# [What the exercise asks]
For the data that follows, give the number of lines in which "button" appears. Add nothing to it.

# [Working data]
++++++++

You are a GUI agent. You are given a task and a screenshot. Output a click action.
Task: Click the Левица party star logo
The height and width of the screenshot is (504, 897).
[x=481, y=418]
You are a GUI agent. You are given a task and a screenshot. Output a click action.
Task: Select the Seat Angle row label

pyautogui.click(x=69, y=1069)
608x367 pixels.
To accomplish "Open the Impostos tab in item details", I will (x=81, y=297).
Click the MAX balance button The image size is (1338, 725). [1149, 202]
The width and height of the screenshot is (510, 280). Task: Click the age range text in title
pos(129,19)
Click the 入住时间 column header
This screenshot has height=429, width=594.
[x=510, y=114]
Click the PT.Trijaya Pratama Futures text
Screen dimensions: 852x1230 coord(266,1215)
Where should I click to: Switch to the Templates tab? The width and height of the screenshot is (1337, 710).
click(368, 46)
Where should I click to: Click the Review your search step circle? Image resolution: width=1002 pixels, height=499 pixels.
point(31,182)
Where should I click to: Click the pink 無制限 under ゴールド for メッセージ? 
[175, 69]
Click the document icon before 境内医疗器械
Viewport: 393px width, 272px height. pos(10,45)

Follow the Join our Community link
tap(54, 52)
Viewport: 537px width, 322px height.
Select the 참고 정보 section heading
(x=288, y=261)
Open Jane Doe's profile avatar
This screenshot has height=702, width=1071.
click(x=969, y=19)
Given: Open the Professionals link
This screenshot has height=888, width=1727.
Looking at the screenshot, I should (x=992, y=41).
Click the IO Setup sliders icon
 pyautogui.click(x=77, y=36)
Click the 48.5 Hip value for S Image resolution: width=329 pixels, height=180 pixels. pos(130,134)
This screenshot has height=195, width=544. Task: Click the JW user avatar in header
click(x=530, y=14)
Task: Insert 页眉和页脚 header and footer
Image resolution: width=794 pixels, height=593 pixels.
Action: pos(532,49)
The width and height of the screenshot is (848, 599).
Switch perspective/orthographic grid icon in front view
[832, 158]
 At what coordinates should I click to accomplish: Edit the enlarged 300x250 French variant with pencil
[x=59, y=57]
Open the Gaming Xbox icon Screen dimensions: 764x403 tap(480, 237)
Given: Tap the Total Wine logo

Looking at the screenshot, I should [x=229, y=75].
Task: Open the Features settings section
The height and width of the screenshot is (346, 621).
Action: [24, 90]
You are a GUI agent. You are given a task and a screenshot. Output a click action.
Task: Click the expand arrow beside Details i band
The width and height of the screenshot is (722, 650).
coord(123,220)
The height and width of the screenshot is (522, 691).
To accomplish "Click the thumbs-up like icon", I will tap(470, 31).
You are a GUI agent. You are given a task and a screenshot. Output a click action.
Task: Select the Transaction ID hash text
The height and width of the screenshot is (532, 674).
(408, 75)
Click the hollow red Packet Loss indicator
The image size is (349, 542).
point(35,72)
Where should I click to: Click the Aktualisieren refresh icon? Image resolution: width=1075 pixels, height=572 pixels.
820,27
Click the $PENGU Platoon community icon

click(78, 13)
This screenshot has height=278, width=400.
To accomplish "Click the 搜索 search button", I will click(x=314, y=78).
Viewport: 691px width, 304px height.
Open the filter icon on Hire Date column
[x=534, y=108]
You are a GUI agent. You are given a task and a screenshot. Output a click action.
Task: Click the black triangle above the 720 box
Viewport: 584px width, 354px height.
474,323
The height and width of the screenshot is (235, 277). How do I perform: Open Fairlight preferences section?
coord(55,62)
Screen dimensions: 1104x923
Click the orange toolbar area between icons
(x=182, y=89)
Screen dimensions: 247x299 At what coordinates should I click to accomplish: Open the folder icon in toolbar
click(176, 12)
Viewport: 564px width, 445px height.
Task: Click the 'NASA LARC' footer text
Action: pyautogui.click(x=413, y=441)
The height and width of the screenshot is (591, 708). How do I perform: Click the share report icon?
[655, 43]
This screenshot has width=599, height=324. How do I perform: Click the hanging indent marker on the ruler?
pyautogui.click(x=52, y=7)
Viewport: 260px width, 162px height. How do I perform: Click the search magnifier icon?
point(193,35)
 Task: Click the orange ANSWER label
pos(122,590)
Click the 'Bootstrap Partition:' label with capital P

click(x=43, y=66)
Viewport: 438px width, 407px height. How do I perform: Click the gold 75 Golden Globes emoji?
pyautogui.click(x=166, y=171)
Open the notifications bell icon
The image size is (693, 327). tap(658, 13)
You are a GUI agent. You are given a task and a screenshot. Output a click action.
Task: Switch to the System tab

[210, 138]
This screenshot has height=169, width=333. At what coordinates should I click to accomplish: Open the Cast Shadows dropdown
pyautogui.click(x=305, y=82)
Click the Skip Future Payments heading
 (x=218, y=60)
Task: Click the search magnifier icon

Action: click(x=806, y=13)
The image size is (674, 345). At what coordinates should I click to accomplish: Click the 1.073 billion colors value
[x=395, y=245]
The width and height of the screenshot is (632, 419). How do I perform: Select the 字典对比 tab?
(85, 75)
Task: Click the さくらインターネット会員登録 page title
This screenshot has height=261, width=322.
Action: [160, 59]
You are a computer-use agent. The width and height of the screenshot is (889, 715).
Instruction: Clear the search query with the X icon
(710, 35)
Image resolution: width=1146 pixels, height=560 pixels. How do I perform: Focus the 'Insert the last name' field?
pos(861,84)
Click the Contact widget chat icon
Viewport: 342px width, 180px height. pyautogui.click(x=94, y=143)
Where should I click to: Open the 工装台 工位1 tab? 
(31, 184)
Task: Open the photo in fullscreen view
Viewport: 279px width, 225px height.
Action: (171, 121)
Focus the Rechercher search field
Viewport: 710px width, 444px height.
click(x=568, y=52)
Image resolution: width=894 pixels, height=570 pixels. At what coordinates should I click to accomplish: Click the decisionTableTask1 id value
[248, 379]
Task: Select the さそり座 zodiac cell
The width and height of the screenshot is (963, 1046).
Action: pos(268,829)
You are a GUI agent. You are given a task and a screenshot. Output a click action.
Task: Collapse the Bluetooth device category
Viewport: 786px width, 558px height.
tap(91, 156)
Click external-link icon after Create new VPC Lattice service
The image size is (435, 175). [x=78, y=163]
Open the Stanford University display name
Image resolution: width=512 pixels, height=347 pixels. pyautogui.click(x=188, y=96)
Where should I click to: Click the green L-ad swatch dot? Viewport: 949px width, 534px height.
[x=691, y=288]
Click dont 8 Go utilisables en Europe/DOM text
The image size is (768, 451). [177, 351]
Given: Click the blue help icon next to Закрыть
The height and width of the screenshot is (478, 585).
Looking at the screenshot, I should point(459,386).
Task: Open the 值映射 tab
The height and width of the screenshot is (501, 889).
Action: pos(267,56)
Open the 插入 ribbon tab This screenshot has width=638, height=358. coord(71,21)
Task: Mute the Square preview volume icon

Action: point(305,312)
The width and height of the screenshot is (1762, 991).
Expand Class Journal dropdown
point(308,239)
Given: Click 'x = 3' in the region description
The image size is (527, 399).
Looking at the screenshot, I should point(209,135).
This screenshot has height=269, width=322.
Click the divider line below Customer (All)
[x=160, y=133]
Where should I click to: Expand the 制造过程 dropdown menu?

++++++++

# [Expected answer]
2